# Exercise goal:
Copy exactly the lines of the material below that run from the one containing "Screen dimensions: 333x868" through the one containing "Viewport: 866px width, 616px height.". Copy no other lines.

# Records shown:
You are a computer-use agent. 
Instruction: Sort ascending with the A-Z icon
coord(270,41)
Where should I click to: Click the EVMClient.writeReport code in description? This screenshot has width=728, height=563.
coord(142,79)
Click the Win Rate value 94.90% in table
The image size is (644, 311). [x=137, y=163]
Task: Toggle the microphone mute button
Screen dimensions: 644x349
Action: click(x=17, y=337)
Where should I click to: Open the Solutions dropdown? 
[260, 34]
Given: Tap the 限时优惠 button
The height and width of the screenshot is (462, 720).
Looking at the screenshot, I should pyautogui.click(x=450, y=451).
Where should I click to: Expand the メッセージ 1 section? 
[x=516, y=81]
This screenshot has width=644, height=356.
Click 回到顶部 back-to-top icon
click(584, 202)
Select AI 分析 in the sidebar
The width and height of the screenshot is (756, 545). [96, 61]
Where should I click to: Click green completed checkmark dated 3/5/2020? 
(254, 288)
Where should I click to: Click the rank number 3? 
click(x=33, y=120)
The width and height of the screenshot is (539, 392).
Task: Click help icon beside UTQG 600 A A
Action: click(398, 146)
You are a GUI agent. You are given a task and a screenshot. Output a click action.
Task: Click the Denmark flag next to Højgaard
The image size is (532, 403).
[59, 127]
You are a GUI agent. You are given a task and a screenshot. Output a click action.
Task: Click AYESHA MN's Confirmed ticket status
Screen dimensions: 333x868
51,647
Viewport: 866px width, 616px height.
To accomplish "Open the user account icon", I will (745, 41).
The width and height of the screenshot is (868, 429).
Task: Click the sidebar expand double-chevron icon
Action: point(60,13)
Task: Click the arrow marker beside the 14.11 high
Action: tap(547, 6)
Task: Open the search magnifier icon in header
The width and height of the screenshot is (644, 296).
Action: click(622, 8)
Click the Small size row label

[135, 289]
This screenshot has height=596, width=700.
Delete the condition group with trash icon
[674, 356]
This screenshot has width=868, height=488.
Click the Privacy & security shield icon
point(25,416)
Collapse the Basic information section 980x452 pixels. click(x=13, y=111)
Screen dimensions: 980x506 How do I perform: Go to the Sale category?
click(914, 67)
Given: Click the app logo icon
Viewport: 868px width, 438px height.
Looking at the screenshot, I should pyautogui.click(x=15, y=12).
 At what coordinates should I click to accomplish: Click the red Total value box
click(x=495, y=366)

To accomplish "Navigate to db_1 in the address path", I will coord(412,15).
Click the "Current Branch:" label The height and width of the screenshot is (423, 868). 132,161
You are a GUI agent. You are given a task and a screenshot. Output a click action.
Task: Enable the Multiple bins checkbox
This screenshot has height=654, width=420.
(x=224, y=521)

# Task response:
Screen dimensions: 333x868
51,647
Viewport: 866px width, 616px height.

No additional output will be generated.